Допить бы ещё божественно-сладкий чай, сидя на пледе перед пылающим зевом печи, а там будь что будет.
Чай допить не дали. Очень скоро на улице снова завизжал снег под чьей-то тяжёлой поступью, и на этот раз шаги не прошли мимо. Натка не пошевелилась. По-прежнему сидя спиной ко входу и сжимая в ладонях ещё горячую кружку, она слышала как заскрипело крыльцо, как в сенях кто-то затопал ногами, стряхивая с них снег (какая неуместная аккуратность!), как распахнулась дверь, впустив в жарко натопленную избу поток холодного воздуха… но не стала оглядываться даже на звук чужого дыхания за спиной, только съёжила плечи.
А пришедшие почему-то не торопились. Никто не пытался ни схватить её, ни поднять на ноги строгим окриком, ни даже просто пройти дальше порога. Секунды тянулись, кружка грела пальцы, огонь гудел в печи, и наконец, когда Натке стало казаться, что в избе кроме неё никого нет, она не выдержала и медленно обернулась.
У дверей, в своей серебристой куртке с откинутым с головы капюшоном, стоял Генерал.

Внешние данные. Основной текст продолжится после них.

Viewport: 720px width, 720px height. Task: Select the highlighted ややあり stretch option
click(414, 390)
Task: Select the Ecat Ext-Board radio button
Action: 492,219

Непозволительно и расточительно сладкий чай всё-таки пропал, уж такова была его судьба – он пролился Натке на колени из кружки, вдруг накренившейся в задрожавшей руке.
Она вскрикнула. Не от обжёгшей кожу горячей жидкости, но от вида незваного гостя, о котором не думала уже несколько часов подряд, чего, кажется, ещё не случалось с момента их знакомства.
– Ты?!
Генерал улыбнулся и слегка развёл руками, словно извиняясь за то, что это и вправду он.
– Чего надо?!
Нет, Натка не хотела быть грубой. Она бы реагировала совсем иначе, будь у неё хоть несколько секунд, чтобы подготовиться к такой встрече. Но этих секунд не было, и поэтому резкий вопрос сорвался с губ раньше, чем она успела прикусить язык.
Генерал не обиделся. Он запустил руку в карман, вынул оттуда белый прямоугольник, и протянул его перед собой, как пропуск.
– Вот. Я получил твою просьбу.
Она узнала глянцевый лист бумаги, украшенный силуэтами снежинок ещё до того, как разглядела на нём строчку слов, выведенную её собственным почерком. Ах да… желание. Просьба простить Клима и вернуть его обратно в деревню. И почему только теперь стало понятно, насколько глупо и наивно было ждать чего-то от этой затеи? Всё равно что писать настоящему Деду Морозу!
– Возвращаешь с отказом?
– Мне можно войти? – Генерал смотрел почти робко, словно и не был хозяином здешних мест, словно не мог казнить или миловать одним движением бровей.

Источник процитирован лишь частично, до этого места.